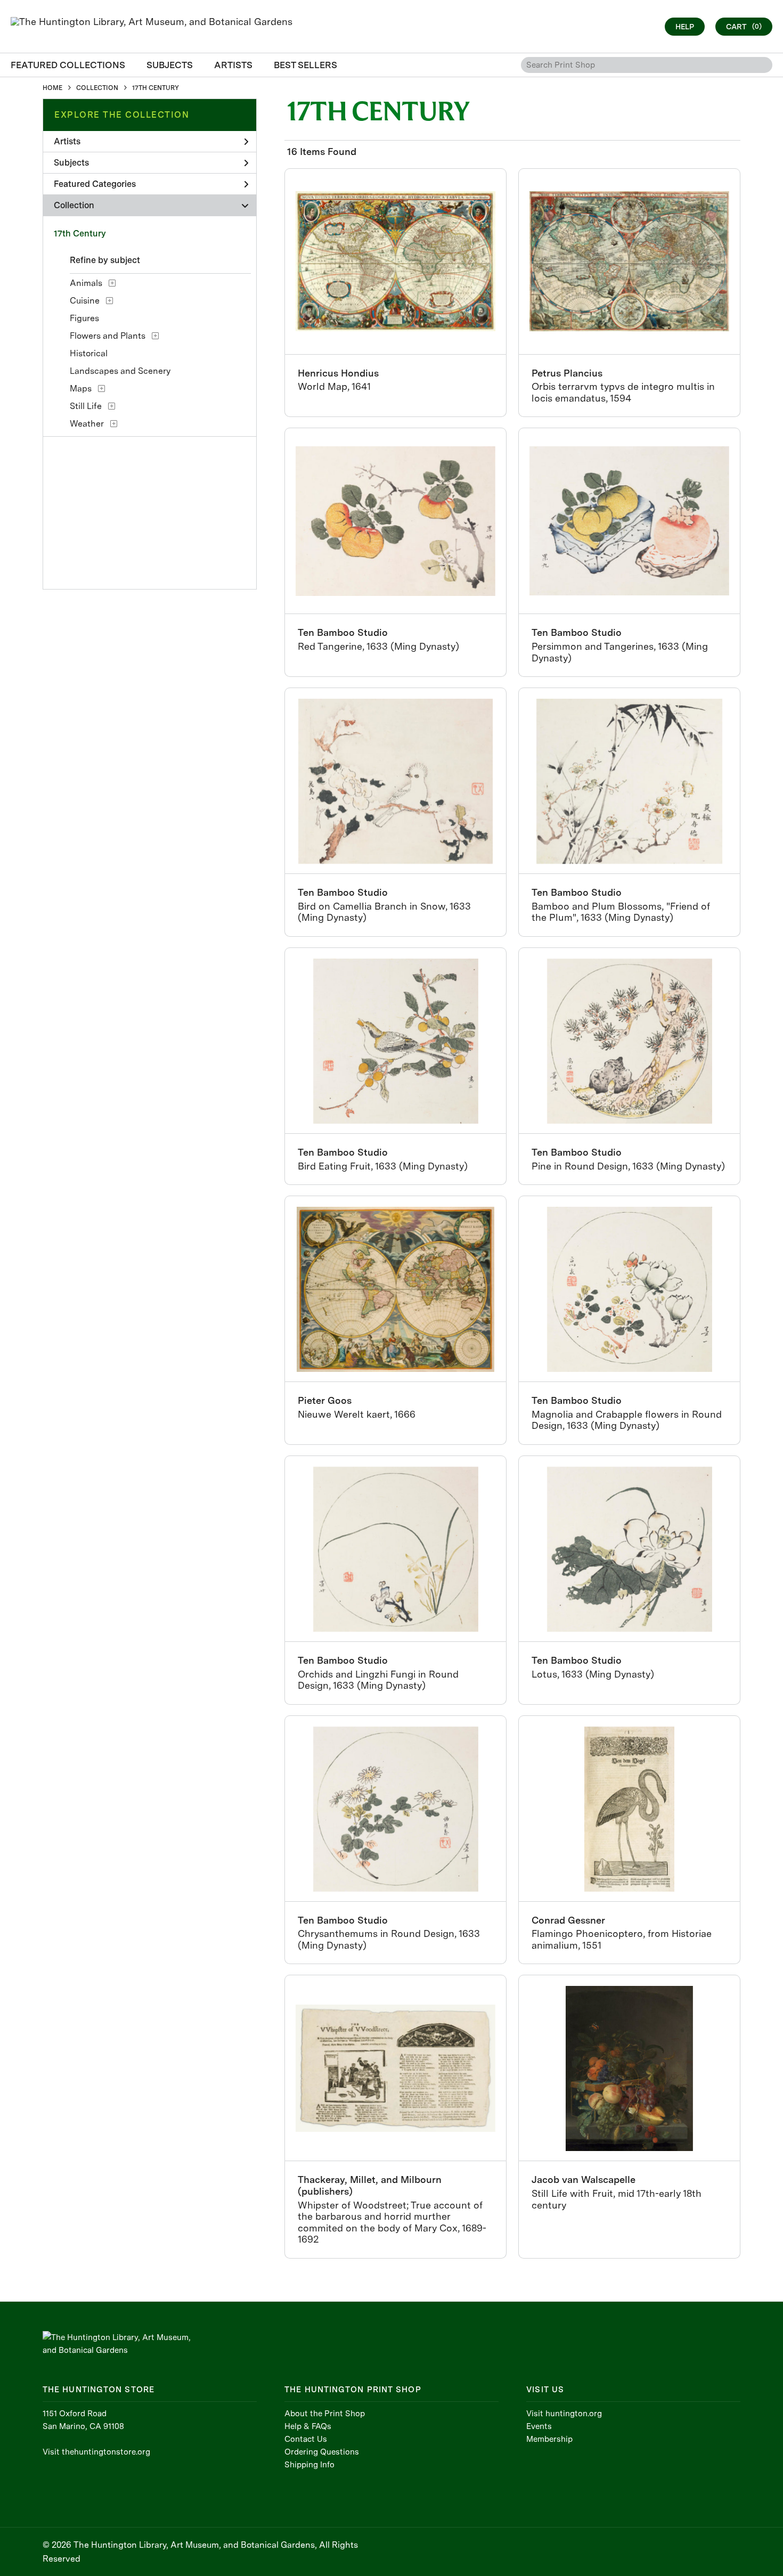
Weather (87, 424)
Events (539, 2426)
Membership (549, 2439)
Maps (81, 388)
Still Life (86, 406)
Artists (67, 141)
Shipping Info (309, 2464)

::::::::

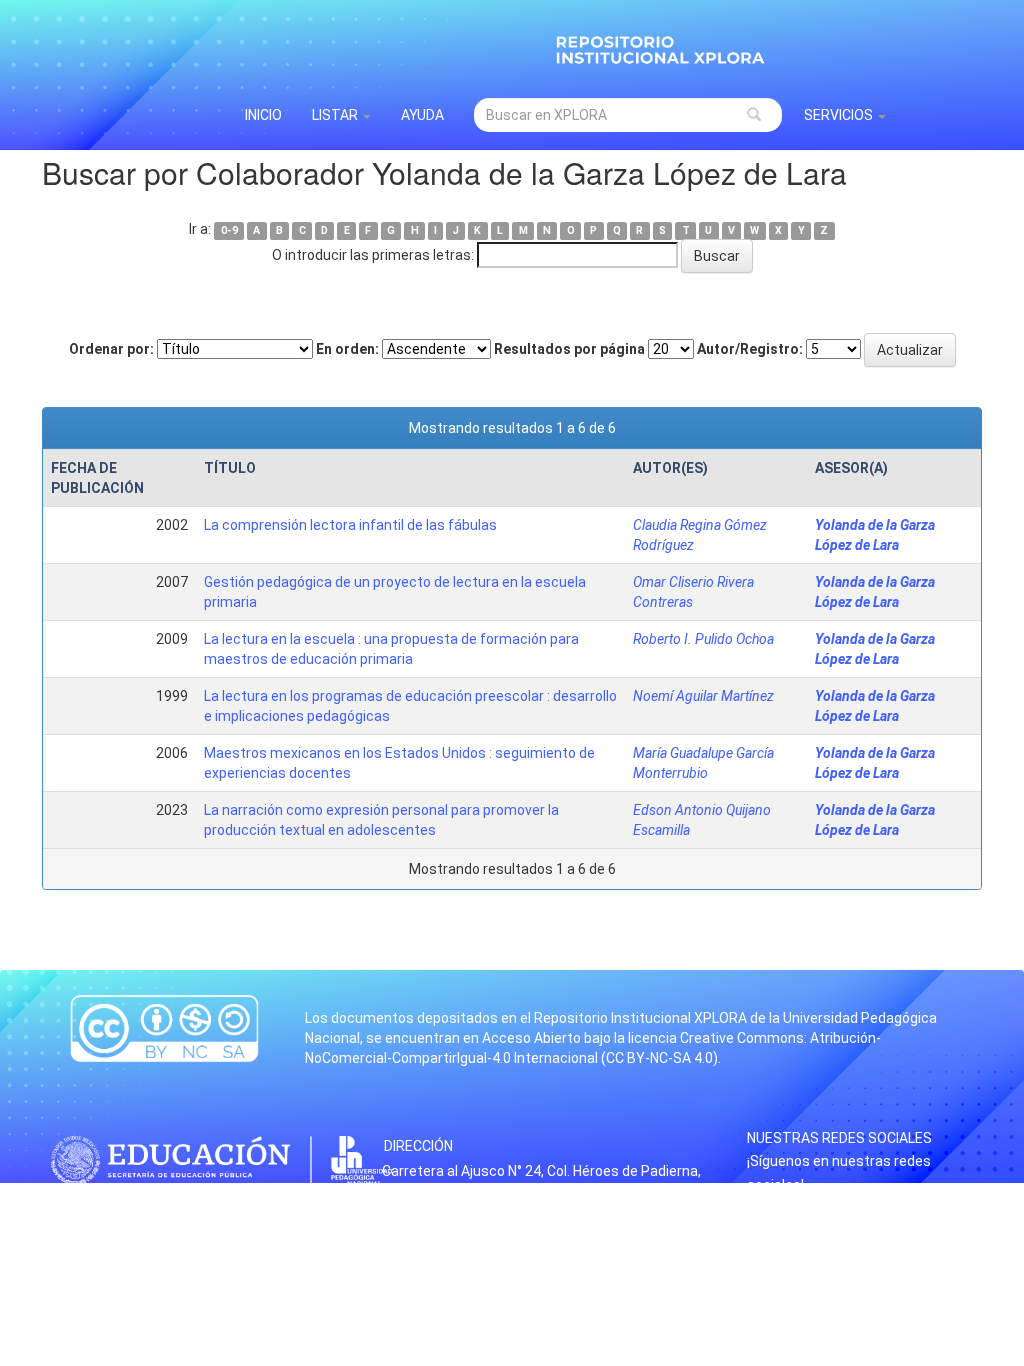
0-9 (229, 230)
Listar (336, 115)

::::::::

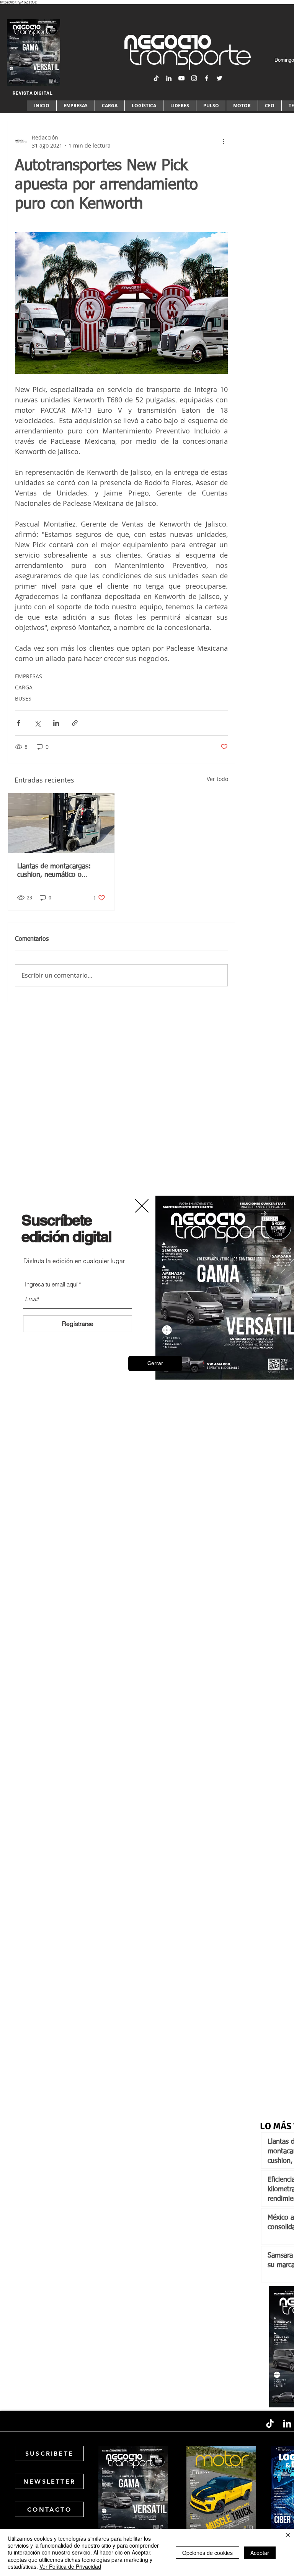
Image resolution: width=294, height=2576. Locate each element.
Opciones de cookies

::::::::

EXERCISE REQUIREMENTS:
Look back at the data above. Transcribe exactly the lines starting at the line that contains "Membership (549, 2439)" and ending at the line that contains "Shipping Info (309, 2464)".

FINAL ANSWER:
Membership (549, 2439)
Maps (81, 388)
Still Life (86, 406)
Artists (67, 141)
Shipping Info (309, 2464)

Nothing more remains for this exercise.